The Bostonians Metaphors and Similes

Social responsibility

Olive Chancellor feels the call to social action. She is moved by the plight of the unfortunate and arrives at a singular turning point in her life which she casts in the crucible of metaphor. The lingering question is to what dreadful image is she referring. Olive supplies the answer explicitly. It is “the image of the unhappiness of women” and their suffering in silence that stimulates her move toward radical activism.

Taste

Miss Birdseye is an elderly woman active in the earliest days of the abolitionist movement. She cares not for things, having made social issues the material gain of her existence. She does cling tightly to one secret shared with no one else.
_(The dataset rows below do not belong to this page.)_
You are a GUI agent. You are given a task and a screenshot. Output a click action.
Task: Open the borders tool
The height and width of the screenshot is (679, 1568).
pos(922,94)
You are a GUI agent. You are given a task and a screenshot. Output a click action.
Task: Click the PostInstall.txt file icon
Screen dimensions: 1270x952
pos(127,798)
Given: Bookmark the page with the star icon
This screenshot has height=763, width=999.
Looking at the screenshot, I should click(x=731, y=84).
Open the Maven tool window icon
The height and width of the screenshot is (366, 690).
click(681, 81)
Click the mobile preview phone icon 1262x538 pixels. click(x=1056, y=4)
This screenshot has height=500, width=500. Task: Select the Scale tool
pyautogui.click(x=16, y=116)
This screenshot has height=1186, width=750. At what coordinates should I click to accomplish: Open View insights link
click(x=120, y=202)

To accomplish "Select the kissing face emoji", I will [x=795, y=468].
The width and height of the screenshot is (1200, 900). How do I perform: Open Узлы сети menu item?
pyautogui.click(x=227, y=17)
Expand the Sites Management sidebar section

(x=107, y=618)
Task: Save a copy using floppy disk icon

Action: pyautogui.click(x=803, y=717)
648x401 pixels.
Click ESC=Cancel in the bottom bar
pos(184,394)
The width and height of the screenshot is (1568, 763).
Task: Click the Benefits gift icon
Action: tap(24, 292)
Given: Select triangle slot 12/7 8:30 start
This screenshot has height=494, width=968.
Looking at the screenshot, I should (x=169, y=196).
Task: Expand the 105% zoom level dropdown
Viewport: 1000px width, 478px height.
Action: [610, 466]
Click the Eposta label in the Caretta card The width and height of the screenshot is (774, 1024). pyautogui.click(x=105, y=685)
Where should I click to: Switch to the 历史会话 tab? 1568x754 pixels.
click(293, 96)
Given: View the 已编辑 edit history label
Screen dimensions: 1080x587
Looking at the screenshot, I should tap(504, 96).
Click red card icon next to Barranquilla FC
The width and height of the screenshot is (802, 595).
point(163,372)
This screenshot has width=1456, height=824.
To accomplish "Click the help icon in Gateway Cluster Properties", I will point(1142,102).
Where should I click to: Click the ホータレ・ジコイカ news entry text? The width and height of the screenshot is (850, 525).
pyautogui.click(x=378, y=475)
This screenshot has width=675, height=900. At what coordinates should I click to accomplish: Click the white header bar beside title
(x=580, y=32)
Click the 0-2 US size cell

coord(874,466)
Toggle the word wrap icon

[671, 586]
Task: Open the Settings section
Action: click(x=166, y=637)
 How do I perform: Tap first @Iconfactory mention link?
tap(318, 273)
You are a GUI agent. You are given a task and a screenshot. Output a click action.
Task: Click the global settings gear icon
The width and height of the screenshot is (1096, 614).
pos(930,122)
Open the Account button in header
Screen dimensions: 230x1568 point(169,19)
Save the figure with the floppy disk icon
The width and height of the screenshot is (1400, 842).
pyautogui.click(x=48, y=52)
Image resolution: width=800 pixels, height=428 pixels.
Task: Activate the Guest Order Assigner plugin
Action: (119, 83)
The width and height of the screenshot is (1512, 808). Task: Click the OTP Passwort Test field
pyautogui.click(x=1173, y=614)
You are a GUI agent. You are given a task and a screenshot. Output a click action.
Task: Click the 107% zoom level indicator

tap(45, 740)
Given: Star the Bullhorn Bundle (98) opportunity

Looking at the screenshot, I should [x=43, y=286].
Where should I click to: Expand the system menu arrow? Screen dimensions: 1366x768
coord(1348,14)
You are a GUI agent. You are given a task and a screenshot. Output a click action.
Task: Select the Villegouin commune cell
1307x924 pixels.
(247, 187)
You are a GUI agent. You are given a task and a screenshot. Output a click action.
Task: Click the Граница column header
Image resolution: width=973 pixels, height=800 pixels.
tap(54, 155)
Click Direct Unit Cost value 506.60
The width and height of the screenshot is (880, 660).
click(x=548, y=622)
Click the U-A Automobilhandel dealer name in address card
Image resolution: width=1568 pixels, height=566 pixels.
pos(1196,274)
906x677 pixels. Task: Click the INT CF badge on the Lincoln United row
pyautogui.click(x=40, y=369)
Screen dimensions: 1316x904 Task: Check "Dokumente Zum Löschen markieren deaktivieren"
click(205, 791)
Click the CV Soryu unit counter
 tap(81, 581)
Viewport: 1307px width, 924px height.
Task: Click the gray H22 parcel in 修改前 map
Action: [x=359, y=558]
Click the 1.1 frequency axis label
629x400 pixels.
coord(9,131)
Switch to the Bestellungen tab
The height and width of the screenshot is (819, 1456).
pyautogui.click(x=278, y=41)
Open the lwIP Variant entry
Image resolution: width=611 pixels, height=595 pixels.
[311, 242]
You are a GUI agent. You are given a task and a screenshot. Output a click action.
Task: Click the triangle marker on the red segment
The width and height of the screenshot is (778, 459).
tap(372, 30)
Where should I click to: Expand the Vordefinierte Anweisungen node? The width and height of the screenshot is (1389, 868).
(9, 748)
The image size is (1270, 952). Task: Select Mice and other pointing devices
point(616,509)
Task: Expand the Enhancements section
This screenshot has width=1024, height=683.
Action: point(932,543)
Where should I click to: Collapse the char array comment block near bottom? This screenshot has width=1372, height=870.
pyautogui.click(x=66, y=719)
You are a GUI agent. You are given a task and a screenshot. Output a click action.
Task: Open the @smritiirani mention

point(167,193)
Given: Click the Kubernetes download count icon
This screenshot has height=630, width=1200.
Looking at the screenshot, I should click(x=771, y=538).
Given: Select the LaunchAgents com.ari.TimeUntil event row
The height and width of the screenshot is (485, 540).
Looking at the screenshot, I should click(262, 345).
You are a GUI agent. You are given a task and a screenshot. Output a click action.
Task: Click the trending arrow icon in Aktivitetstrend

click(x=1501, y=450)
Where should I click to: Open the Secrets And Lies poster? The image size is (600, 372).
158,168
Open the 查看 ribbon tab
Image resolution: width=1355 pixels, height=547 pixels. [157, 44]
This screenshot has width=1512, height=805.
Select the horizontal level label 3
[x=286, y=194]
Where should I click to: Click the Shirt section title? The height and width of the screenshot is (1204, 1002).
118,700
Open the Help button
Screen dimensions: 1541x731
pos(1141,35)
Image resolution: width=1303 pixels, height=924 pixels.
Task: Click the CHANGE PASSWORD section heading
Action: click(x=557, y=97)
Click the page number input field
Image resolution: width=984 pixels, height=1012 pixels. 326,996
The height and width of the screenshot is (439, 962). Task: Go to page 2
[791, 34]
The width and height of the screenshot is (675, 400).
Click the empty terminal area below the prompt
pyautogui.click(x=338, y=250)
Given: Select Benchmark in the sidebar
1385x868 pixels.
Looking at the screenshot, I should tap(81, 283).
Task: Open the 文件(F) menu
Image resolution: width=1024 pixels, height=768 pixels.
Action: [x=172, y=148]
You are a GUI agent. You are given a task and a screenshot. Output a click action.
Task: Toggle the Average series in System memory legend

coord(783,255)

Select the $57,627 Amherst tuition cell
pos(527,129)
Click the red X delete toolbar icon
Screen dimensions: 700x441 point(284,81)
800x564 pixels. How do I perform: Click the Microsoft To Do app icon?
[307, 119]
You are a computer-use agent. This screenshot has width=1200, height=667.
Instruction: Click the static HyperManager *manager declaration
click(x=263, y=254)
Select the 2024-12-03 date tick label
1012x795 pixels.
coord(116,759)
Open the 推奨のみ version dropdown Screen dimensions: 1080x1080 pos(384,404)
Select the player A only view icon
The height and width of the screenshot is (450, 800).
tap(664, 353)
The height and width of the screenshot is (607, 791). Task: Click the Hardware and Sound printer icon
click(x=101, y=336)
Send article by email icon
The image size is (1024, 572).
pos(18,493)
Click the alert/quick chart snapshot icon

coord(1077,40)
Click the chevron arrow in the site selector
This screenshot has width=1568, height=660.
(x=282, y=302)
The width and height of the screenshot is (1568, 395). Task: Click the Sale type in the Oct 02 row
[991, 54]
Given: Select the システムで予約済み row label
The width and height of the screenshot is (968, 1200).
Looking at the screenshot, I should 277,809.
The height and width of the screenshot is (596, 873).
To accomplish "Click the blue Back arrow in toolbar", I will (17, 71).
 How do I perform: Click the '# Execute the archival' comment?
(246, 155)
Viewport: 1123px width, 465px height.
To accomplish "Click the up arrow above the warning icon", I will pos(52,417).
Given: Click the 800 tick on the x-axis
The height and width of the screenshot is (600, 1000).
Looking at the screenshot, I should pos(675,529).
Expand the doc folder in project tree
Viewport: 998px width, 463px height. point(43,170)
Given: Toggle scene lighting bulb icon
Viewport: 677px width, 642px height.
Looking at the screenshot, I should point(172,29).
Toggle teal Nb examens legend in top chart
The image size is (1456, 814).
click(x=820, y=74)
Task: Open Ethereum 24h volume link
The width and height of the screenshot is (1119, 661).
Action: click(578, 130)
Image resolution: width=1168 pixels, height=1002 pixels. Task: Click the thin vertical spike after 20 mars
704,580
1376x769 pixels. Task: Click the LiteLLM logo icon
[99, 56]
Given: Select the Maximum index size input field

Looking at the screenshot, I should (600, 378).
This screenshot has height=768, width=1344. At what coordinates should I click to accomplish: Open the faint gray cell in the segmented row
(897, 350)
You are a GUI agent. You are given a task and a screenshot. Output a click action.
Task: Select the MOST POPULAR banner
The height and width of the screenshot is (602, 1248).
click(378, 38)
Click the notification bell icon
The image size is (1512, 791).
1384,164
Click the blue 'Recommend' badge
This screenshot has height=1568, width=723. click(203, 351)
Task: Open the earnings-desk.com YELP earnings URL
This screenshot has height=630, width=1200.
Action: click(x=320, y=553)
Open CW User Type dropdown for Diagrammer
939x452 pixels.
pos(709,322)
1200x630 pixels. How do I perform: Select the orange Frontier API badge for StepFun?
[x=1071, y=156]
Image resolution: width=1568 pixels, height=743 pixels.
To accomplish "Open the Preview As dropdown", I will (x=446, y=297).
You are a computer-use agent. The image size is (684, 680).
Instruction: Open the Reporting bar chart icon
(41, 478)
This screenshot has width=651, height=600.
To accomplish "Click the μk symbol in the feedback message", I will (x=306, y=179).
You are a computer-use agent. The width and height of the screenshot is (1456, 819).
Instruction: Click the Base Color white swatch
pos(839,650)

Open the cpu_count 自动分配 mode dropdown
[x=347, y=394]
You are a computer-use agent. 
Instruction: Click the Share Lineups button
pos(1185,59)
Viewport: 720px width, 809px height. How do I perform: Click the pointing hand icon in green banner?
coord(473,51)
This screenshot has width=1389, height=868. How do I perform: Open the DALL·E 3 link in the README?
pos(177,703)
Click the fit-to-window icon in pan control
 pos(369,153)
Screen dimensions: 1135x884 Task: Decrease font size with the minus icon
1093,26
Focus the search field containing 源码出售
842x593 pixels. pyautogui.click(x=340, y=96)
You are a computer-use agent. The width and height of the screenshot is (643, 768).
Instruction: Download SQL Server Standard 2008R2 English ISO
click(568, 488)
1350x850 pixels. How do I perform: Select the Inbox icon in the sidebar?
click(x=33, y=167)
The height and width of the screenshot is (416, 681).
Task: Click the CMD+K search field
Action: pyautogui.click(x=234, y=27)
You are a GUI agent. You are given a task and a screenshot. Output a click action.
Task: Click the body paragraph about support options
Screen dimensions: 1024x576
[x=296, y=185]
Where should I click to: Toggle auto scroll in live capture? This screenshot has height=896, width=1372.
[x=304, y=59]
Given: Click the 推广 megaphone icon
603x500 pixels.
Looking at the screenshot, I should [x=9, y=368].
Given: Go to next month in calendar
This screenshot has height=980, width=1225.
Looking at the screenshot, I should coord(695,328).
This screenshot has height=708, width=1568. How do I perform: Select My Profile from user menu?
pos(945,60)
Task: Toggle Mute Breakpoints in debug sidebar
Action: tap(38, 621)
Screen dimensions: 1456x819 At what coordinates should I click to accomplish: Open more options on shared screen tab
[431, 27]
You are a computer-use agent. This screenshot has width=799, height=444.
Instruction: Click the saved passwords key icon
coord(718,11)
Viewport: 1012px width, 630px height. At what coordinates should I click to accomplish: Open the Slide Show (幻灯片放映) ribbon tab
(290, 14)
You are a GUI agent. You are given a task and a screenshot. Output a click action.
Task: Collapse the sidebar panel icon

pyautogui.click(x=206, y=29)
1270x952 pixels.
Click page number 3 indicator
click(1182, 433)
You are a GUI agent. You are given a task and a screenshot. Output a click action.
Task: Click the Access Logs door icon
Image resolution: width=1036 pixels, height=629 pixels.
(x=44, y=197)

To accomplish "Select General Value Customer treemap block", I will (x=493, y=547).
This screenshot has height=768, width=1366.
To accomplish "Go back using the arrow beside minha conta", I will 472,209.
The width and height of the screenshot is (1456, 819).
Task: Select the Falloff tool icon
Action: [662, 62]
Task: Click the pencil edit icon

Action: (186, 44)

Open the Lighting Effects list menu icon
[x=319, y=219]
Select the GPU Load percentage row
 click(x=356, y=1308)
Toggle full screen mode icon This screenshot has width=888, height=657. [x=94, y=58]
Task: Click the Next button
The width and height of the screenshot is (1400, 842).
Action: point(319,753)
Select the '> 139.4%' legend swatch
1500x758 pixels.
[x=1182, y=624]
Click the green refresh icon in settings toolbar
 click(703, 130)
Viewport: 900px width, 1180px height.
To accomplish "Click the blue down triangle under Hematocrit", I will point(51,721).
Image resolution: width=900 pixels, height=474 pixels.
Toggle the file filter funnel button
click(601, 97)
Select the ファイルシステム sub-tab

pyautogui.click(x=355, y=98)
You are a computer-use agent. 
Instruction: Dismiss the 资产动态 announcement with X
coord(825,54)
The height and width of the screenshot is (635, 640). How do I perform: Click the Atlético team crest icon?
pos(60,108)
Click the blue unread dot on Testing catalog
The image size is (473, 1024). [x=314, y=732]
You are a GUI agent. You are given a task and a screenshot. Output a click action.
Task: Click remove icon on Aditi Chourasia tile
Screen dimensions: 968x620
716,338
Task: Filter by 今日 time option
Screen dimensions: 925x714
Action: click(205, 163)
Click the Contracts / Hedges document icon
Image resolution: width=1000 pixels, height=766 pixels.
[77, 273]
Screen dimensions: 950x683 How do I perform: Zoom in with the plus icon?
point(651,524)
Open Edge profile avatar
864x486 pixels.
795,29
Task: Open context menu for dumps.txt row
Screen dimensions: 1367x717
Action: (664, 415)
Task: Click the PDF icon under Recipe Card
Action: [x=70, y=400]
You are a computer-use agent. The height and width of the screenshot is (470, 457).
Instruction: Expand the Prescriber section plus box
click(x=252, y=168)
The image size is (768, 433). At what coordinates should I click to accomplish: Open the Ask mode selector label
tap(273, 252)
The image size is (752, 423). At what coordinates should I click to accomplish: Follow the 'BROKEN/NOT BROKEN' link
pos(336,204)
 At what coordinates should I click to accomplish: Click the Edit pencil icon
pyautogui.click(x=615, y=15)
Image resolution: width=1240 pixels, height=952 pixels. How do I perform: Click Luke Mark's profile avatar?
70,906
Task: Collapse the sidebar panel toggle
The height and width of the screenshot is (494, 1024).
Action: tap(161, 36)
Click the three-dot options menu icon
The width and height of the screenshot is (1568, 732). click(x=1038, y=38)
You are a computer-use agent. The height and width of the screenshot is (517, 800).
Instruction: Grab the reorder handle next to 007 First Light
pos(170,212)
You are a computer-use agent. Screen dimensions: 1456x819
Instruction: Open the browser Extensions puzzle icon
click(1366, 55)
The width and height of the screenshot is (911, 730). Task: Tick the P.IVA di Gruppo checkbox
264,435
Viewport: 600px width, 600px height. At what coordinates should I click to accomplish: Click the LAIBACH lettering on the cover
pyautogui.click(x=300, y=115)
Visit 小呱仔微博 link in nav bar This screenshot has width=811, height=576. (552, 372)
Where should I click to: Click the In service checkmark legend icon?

Miss Birdseye’s “most poignant suffering came from the injury of her taste. She had tried to kill that nerve, to persuade herself that taste was only frivolity in the disguise of knowledge.” The use of metaphor is appropriate for describing this particular example of suffering. She is a woman who has devoted her life to serious purpose and has rightly earned her good reputation as a result.

Leadership

Olive Chancellor finds the phrase “leader of society” odious. But she is willing even to overlook Miss Birdseye’s bad taste in speaking it out loud because the old woman is otherwise such an icon. More than an icon, the older woman “was heroic, she was sublime, the whole moral history of Boston was reflected in her displaced spectacles.” This hero-worship of the member of the younger generation inspired by Birdseye takes note of the impact of aging on the older woman. In this metaphorical description is also to be found a hint of irony. That literal bad vision is Miss Birdseye’s cross to bear seems distinctly unfair considering that she has metaphorically stood tall as a woman of keen vision much quicker to identify the evils of slavery than her brethren.